[][src]Module sled::doc::engineering_practices

Over the years that sled development has been active, some practices have been collected that have helped to reduce risks throughout the codebase.

high-level

  • Start with the correctness requirements, ignore the performance impact until the end. You'll usually write something faster by focusing on keeping things minimal anyway.
  • Throw away what can't be done in a day of coding. when you rewrite it tomorrow, it will be simpler.

testing

  • Don't do what can't be tested to be correct
  • For concurrent code, it must be delayable to induce strange histories when running under test
  • For IO code, it must have a failpoint so that IO errors can be injected during testing, as most bugs in cloud systems happen in the untested error-handling code
  • Lean heavily into model-based property testing. sled should act like a BTreeMap, even after crashes

when testing and performance collide

  • cold code is buggy code
  • if you see a significant optimization that will make correctness-critical codepaths harder to hit in tests, the optimization should only be created if it's possible to artificially increase the chances of hitting the codepath in test.
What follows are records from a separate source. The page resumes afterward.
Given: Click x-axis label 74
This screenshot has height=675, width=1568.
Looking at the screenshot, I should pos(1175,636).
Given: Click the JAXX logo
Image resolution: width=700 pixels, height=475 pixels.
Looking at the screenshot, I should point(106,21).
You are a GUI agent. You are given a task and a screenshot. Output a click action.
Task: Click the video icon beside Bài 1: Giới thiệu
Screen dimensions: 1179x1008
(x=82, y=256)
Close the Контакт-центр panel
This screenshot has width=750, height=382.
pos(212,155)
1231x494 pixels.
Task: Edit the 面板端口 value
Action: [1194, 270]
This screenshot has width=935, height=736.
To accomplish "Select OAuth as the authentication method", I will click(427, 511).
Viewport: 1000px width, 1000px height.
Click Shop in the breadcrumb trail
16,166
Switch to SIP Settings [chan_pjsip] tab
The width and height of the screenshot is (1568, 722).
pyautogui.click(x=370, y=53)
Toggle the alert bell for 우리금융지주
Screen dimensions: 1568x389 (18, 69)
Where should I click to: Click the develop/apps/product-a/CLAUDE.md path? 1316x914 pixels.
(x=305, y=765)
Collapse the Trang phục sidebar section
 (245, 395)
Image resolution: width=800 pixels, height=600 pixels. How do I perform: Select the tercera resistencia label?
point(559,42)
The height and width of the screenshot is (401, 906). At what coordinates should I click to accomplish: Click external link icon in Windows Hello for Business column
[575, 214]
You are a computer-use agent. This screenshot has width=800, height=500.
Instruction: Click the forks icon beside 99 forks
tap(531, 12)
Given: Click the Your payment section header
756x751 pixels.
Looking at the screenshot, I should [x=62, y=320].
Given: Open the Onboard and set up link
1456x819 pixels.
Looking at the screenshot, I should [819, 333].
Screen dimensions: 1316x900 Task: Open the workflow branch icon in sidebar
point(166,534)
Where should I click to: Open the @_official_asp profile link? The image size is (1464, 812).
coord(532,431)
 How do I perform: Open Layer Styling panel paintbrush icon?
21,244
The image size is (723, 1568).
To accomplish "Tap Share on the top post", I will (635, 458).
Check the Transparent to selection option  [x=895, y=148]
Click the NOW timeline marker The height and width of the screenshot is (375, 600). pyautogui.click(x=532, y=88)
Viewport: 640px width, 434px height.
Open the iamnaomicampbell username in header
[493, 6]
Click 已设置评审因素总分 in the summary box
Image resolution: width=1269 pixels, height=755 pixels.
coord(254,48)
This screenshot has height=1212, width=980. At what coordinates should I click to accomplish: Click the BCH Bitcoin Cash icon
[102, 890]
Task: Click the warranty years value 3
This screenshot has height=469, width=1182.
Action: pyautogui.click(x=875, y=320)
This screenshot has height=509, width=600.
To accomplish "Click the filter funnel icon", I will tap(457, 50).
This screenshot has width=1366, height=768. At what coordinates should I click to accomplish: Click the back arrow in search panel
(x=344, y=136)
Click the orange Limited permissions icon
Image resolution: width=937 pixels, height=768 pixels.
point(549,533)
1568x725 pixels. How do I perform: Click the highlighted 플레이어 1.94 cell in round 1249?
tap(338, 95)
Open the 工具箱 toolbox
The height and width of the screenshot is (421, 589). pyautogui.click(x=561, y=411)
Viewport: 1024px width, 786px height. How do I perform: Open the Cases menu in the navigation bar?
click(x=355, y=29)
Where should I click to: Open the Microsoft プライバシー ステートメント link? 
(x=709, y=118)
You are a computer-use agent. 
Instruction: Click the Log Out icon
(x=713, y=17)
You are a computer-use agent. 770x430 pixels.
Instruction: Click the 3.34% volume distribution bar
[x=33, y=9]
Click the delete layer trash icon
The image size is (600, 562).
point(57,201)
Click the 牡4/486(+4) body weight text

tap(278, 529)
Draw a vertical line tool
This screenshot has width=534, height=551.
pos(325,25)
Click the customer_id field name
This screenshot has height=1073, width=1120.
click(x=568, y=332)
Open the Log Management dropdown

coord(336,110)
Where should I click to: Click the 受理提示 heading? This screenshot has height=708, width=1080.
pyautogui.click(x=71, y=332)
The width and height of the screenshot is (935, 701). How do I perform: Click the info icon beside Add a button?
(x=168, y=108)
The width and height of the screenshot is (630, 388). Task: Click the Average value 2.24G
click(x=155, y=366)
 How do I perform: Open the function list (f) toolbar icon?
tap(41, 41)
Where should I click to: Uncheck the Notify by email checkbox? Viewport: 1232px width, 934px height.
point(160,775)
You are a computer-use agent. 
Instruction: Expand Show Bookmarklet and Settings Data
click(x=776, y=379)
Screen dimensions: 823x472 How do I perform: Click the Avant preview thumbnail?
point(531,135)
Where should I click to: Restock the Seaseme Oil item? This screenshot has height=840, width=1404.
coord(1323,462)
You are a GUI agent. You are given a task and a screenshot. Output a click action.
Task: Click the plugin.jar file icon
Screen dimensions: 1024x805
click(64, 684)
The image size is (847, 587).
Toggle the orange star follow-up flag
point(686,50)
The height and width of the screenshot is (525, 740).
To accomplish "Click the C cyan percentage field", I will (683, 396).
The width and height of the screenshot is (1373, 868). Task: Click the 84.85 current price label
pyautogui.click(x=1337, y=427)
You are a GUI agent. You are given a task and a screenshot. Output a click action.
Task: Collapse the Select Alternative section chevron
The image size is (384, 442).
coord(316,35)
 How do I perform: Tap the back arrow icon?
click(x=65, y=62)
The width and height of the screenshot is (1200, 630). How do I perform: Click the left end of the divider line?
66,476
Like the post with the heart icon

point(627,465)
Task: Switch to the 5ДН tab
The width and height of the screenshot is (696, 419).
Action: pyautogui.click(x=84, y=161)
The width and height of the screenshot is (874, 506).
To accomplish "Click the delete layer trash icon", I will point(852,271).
Fox example, sled defaults to having an 8mb write buffer, but during tests we often turn it down to 512 bytes so that we can really abuse the correctness-critical aspects of its behavior.

numbers

  • No silent truncation should ever occur when converting numbers
  • No silent wrapping should occur
  • Crash or return a ReportableBug error in these cases
  • as is forbidden for anything that could lose information
  • Clippy's cast lints help us here, and it has been added to all pull requests

package

  • dependencies should be minimized to keep compilation simple

coding conventions

  • Self should be avoided. We have a lot of code, and it provides no context if people are jumping around a lot. Redundancy here improves orientation.